┌──

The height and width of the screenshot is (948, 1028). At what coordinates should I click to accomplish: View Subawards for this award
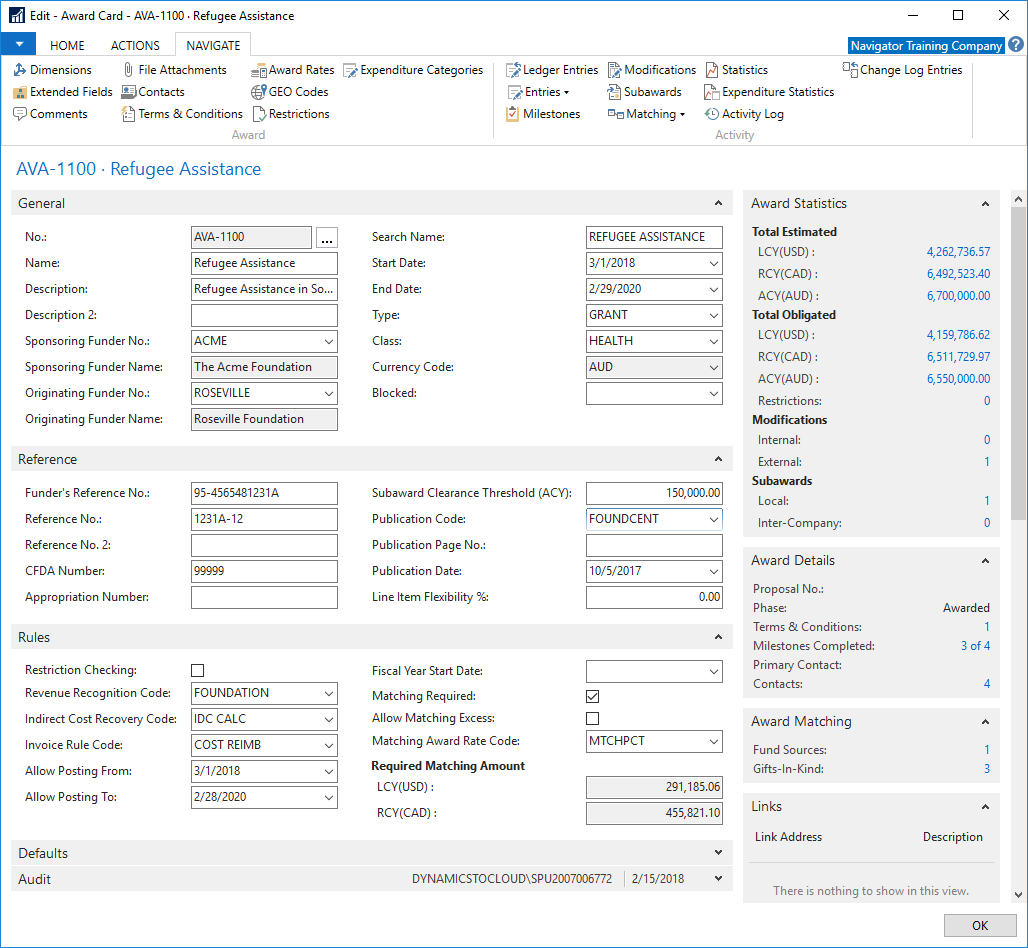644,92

└──
┌──

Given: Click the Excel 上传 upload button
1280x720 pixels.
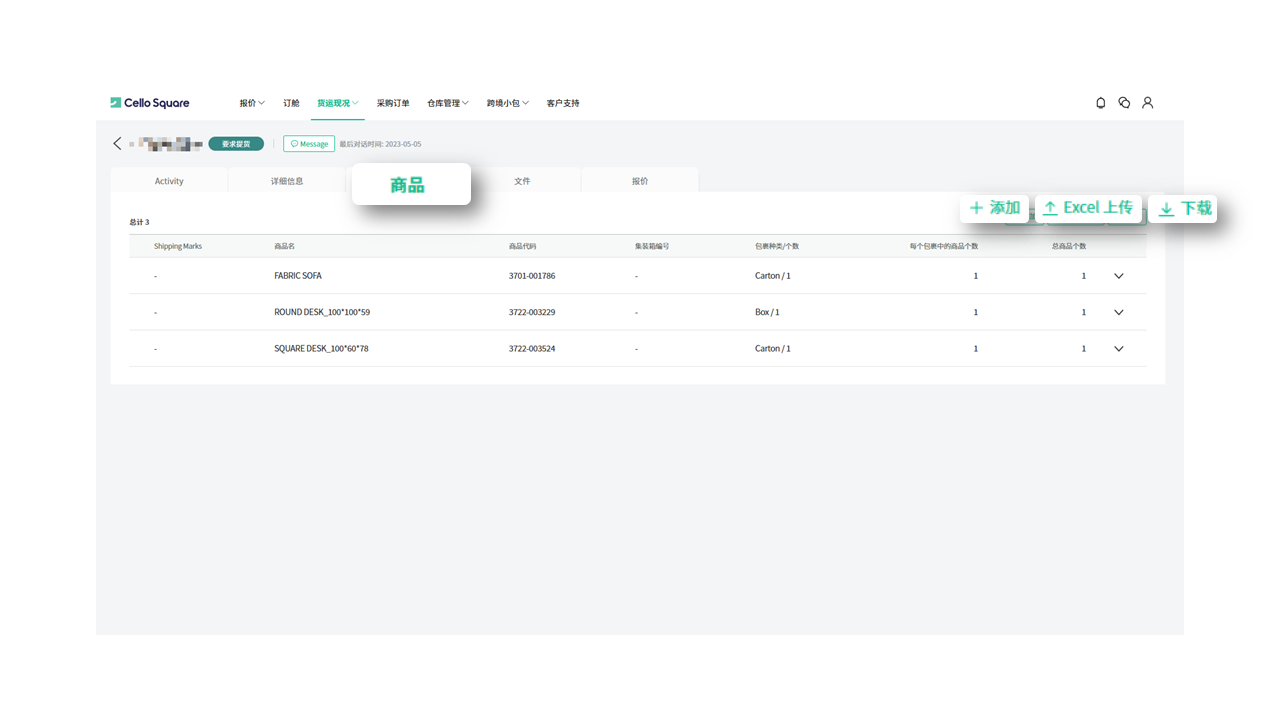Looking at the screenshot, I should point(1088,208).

└──
┌──

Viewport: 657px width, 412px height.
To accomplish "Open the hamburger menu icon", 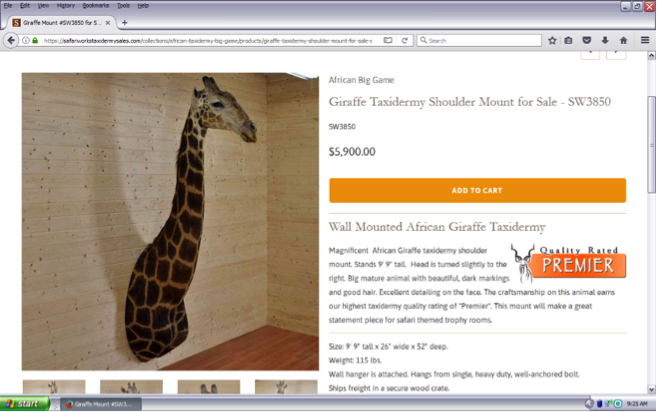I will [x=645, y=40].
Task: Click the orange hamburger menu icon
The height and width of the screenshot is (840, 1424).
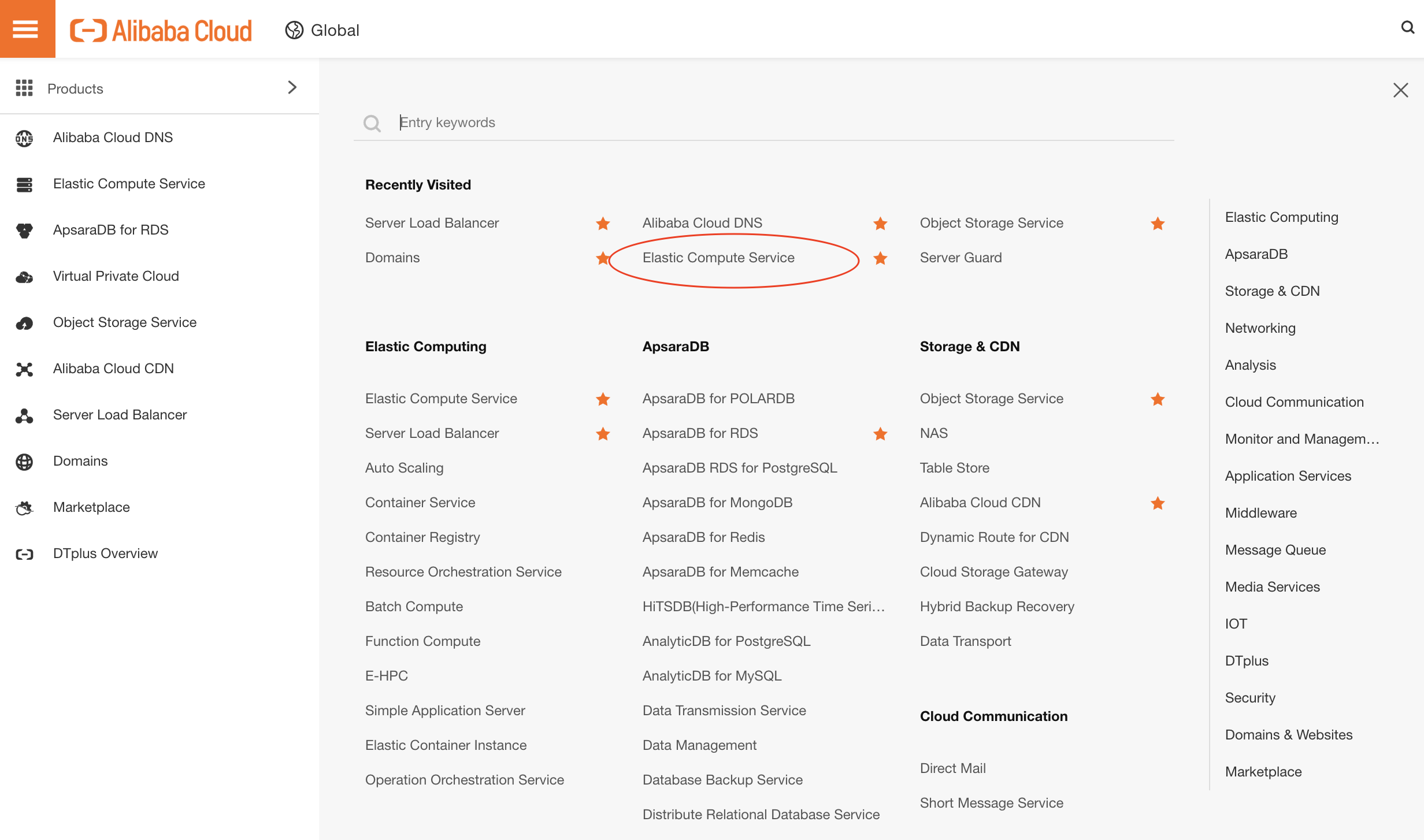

└──

» WHAT IS NEEDED
Rewrite the lines from the one with "Given: Click the Excel 上传 upload button" to the one with "Looking at the" as a numbered list, skipping blank lines. Leave the pictures out.

» EXERCISE RESULT
1. Given: Click the Excel 上传 upload button
2. 1280x720 pixels.
3. Looking at the screenshot, I should point(1088,208).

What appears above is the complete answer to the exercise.